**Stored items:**
--------
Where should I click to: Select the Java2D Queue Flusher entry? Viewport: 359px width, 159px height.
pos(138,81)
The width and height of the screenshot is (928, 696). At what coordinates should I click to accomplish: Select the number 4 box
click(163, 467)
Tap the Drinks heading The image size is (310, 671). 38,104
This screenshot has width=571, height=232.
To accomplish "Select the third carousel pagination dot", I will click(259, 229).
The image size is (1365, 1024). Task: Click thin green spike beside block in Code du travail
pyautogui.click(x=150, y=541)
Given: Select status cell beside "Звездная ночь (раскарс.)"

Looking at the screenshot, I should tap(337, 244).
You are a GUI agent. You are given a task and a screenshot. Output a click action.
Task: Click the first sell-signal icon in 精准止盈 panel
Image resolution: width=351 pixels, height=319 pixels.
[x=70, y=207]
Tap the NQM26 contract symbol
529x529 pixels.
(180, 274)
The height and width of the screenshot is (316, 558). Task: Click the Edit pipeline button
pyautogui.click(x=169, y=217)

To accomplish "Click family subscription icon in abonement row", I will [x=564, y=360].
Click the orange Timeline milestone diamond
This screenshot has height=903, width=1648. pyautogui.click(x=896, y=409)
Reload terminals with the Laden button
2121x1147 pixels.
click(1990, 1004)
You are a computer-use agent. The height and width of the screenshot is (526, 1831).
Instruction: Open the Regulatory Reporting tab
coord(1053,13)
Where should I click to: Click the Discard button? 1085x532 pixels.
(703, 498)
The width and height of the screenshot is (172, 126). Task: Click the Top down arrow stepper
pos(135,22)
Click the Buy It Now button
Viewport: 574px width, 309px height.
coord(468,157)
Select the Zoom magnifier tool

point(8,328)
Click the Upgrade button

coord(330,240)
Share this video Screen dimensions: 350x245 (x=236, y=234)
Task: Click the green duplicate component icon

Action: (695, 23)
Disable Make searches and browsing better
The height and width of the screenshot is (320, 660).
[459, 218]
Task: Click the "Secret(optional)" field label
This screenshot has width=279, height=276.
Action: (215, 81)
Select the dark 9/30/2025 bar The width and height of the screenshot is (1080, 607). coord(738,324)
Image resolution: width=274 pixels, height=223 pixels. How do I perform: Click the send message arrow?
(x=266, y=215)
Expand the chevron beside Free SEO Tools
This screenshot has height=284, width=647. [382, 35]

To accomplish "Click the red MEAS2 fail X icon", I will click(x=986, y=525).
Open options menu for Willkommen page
--------
Go through the lines above and copy out each one that contains the string "resolution".

**THE OUTPUT:**
Image resolution: width=351 pixels, height=319 pixels.
Image resolution: width=274 pixels, height=223 pixels. How do I perform: Click the send message arrow?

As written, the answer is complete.